Pay Tribute to a Place Without Using a Place Name

Most of us have met people with names like Dallas, Savannah and Montana. I’ve even spotted personal names like Barcelona, Helsinki, Bronx, Mattawa and Cape Cod before. Place names pop up on birth certificates regularly nowadays.

But locational baby names don’t appeal to all parents-to-be. What if you’re not a fan of place names for people, but you’d still like to pay tribute to a particular place with your baby’s name? (Confusing situation, no?) Here are some things you could try:

Look at Old Names
Has the place ever been called anything else? An earlier name might work as a baby name.

This was how Florence Nightingale’s older sister Frances Parthenope Nightingale was named. Frances was born in the Italian city of Naples. Her middle name comes from the name of an ancient Greek settlement that was located where Naples is today. (Florence had it easy; she was simply born in Florence.)

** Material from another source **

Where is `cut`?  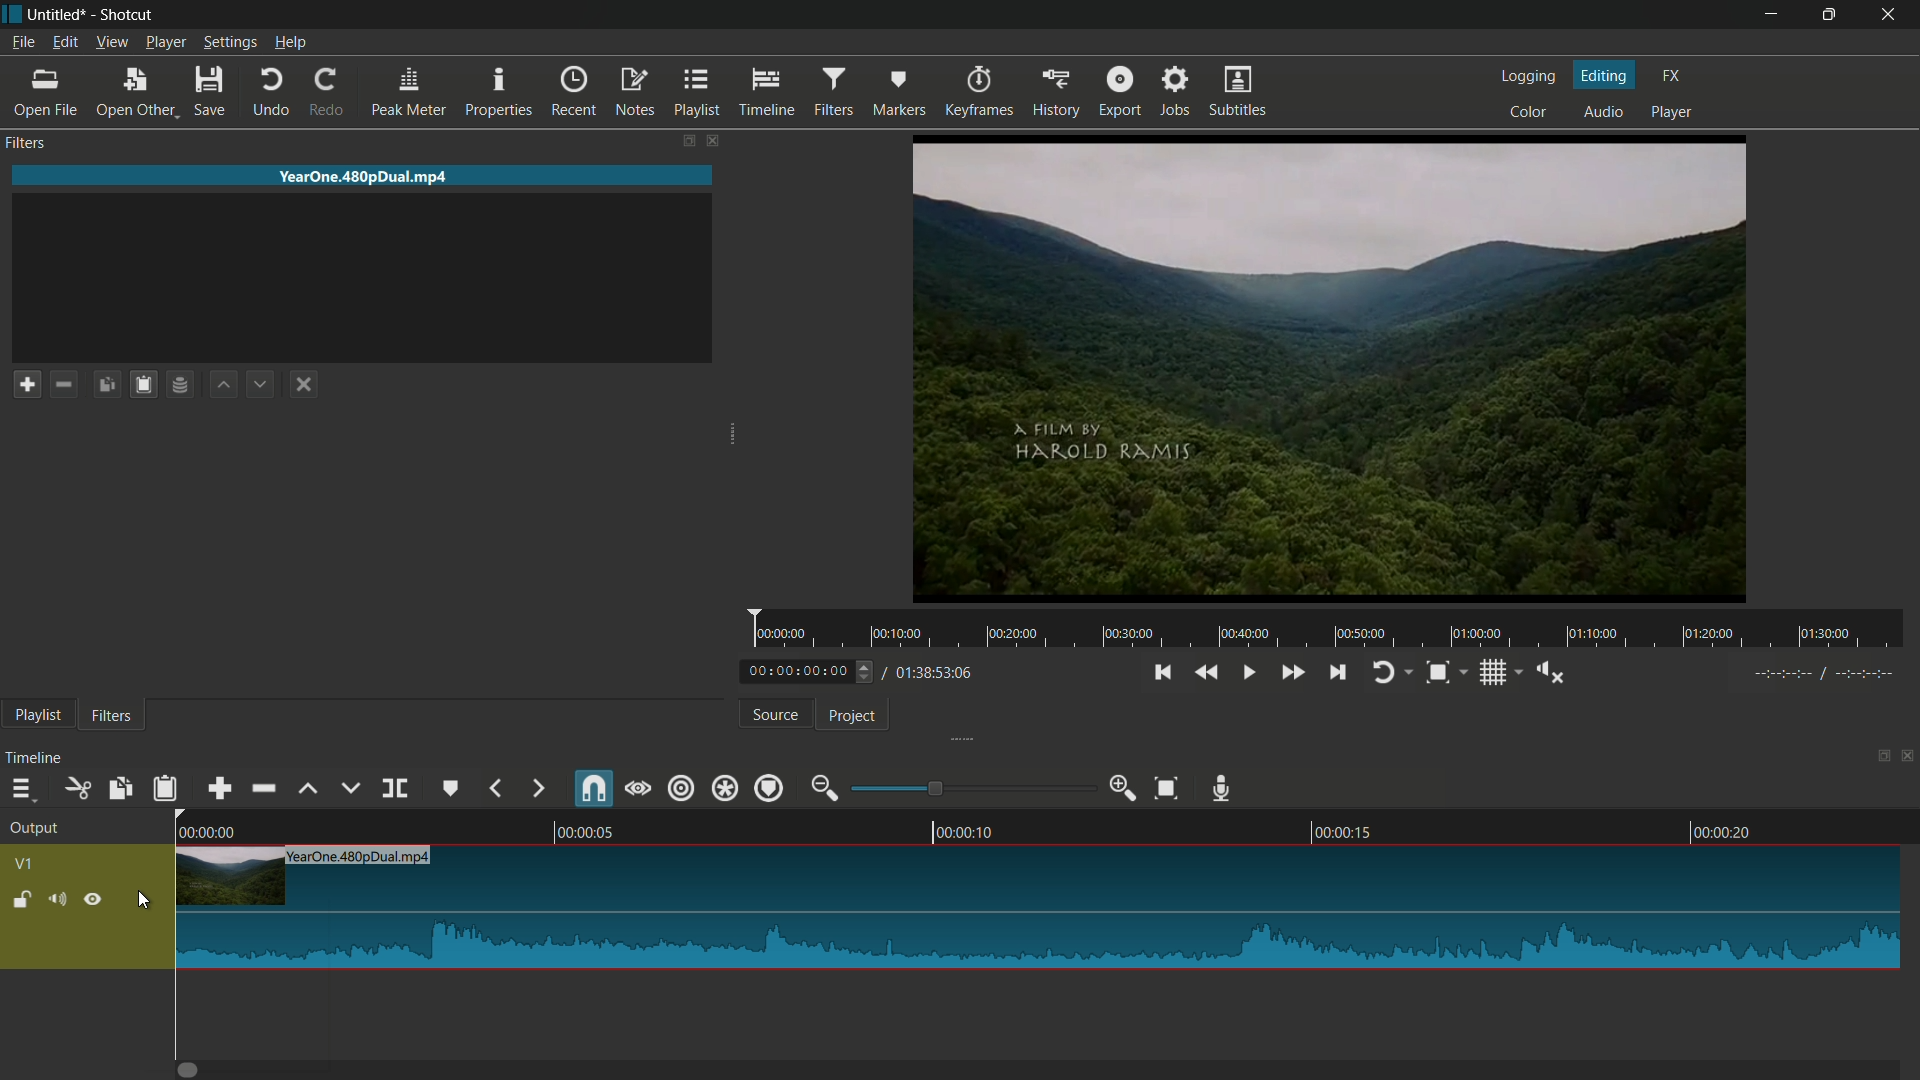
cut is located at coordinates (79, 789).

Here are some other locations with intriguing retired names:

  • Corvallis, Oregon used to be called Marysville.
  • Coulterville, California was originally Maxwell’s Creek.
  • Halden, Norway was once known as Fredrikshald.
  • Cologne, Germany was called Colonia Claudia Ara Agrippinensium by the Romans.
  • Malabo, Equatorial Guinea was founded as Port Clarence by the British and later known as Santa Isabel by the Spanish.

Look at Namesakes
Was the place named after a person? That person’s first name may make a good baby name.

For instance, let’s say you met your spouse aboard a flight from JFK to Long Beach. That place where you met–a Boeing 757–can trace its name back to William Edward Boeing, founder of the The Boeing Company.

Here are some other examples:

  • Burbank, California was first settled by dentist David Burbank.
  • Wrigley Field, Chicago, named for William Wrigley, Jr.
  • Vancouver Island, Canada was named for explorer George Vancouver.
  • Lake Champlain was named for French explorer Samuel de Champlain.
  • The Bering Strait was named for Vitus Bering.

Zoom In
Maybe the place you want to honor happens to be a city park. What’s inside that park? Many parks have statues, plazas, fountains, promenades, bandshells, and other notable features and facilities. Are any of these things particularly important to you? If so, what are they called? Who created them?

Zoom Out
Let’s stick with the city park example. What makes up the borders of the park–streets? A body of water? What neighborhood or district is it in? What county? Is there anything notable nearby (like a theater or a school) that has a usable name?

So those are my four ideas. What others ways can you come up with to signify a location with a baby name (without using the place name itself)?